- Given records
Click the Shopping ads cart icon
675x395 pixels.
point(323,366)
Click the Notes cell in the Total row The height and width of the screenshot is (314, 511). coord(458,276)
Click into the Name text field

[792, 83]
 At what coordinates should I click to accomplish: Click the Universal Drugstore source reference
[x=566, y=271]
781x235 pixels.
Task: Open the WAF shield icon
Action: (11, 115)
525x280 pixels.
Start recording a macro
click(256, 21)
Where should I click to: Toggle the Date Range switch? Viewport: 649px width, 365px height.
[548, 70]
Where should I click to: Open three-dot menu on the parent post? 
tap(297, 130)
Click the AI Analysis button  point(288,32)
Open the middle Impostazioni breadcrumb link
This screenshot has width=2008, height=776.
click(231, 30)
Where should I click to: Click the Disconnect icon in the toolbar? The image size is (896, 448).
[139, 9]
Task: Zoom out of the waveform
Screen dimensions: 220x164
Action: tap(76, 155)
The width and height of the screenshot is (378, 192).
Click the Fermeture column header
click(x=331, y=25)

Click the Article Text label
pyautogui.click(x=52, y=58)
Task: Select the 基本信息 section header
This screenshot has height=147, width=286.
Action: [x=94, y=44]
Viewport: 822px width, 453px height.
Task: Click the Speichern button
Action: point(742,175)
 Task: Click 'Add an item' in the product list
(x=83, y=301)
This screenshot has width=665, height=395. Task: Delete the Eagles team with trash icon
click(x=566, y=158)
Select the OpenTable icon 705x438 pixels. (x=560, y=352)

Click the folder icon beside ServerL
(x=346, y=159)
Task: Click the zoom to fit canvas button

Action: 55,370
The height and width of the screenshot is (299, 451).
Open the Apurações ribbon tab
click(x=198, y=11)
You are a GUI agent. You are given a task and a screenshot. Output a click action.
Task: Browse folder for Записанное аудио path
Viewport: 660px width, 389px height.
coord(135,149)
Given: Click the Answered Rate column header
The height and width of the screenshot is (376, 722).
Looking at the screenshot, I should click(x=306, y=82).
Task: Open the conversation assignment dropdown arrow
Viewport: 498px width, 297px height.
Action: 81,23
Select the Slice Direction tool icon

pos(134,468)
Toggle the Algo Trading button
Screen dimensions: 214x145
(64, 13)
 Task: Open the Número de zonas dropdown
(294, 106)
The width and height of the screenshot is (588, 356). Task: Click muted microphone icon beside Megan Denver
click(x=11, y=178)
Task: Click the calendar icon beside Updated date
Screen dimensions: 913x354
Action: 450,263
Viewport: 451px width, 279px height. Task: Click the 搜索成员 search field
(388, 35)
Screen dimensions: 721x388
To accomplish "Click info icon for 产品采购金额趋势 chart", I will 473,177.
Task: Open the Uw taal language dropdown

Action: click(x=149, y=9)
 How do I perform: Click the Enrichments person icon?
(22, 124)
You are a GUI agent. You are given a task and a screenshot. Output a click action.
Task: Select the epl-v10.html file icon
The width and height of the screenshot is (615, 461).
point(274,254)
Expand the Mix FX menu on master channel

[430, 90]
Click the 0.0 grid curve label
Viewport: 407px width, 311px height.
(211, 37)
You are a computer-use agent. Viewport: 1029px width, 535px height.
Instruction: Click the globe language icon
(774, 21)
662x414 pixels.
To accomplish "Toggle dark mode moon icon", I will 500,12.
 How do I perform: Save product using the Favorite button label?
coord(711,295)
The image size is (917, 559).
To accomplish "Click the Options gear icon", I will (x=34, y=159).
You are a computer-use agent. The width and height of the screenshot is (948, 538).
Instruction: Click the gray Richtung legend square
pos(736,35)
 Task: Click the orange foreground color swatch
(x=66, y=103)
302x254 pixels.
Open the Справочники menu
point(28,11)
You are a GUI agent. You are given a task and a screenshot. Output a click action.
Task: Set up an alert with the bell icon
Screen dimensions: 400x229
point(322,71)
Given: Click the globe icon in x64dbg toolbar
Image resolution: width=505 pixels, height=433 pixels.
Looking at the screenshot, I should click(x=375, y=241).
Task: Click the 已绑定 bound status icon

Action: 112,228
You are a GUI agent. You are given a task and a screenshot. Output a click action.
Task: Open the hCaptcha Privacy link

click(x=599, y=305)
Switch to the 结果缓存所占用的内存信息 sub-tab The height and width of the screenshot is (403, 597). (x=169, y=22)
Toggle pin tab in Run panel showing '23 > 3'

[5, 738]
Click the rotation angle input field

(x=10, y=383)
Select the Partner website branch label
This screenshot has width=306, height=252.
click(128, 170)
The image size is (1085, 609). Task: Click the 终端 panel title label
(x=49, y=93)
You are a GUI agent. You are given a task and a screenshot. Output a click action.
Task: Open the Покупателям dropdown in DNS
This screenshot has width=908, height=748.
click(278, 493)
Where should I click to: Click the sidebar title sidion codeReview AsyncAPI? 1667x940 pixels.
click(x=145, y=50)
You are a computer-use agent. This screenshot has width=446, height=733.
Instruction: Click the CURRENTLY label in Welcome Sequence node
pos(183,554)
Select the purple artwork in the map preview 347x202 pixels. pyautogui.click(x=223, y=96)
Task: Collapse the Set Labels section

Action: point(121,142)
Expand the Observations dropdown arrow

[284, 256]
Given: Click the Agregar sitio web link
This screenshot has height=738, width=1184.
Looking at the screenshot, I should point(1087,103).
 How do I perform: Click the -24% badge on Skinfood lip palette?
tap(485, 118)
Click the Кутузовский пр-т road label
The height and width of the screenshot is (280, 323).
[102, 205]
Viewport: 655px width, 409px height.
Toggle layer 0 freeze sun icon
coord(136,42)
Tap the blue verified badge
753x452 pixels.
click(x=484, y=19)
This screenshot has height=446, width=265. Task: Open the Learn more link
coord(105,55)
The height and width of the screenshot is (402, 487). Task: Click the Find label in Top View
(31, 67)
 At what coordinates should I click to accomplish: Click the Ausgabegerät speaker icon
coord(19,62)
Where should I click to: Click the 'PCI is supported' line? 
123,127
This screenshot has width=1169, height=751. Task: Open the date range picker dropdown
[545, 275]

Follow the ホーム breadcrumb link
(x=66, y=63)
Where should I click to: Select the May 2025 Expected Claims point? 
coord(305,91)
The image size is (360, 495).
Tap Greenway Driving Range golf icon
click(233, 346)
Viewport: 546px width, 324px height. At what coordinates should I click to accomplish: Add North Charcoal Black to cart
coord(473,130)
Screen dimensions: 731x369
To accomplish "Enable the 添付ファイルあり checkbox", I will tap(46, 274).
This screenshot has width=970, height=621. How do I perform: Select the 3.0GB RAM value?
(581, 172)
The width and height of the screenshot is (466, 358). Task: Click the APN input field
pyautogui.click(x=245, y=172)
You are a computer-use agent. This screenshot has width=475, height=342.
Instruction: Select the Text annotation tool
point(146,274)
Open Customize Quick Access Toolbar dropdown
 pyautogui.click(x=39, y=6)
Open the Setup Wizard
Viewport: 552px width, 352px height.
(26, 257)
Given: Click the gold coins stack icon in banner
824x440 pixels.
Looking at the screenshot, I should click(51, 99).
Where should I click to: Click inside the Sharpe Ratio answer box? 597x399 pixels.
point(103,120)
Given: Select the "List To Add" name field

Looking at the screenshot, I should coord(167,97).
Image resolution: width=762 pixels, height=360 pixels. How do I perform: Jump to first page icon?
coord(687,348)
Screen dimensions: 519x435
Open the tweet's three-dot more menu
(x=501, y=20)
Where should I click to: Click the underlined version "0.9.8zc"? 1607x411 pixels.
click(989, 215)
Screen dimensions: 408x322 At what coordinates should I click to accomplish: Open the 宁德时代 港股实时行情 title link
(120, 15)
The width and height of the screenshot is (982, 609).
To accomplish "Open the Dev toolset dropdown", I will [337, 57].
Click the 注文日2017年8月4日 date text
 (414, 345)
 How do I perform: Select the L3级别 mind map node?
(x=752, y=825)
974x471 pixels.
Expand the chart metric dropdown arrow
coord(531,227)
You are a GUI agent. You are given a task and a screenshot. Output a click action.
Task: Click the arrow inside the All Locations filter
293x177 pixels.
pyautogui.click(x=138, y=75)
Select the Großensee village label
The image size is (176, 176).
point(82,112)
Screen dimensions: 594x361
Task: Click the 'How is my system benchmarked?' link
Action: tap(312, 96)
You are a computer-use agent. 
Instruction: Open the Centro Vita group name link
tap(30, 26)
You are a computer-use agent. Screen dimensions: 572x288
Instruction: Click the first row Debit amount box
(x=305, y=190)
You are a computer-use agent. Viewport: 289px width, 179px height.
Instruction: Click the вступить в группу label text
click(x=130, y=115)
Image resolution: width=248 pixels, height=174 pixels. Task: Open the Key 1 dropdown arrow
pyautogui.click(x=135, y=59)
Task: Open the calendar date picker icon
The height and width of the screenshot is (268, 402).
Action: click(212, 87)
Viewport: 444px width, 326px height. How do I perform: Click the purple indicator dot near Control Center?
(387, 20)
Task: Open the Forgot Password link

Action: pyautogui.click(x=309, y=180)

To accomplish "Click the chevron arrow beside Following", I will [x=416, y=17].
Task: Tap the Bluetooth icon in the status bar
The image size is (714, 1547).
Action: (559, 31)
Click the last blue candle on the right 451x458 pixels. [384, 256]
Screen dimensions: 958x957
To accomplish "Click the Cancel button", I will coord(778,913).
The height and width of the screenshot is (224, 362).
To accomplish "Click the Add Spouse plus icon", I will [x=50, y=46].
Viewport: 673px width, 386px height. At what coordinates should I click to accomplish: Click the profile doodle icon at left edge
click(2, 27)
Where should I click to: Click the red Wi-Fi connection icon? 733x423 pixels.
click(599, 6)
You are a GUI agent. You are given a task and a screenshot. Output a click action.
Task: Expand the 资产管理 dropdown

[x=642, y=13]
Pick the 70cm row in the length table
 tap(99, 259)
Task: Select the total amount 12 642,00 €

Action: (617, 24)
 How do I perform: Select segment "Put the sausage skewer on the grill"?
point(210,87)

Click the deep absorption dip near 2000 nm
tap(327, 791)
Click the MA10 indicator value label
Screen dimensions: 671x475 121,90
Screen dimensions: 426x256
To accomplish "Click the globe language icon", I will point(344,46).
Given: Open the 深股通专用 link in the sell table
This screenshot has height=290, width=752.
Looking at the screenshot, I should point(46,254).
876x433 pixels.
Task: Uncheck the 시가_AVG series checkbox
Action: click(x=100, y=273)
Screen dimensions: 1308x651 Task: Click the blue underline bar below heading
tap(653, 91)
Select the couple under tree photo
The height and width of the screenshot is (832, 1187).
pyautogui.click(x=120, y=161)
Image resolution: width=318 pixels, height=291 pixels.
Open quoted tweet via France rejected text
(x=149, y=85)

- Task directions
Only lines with the word "calendar" should be collected from the material.

- Written answer
Task: Click the calendar icon beside Updated date
Task: Open the calendar date picker icon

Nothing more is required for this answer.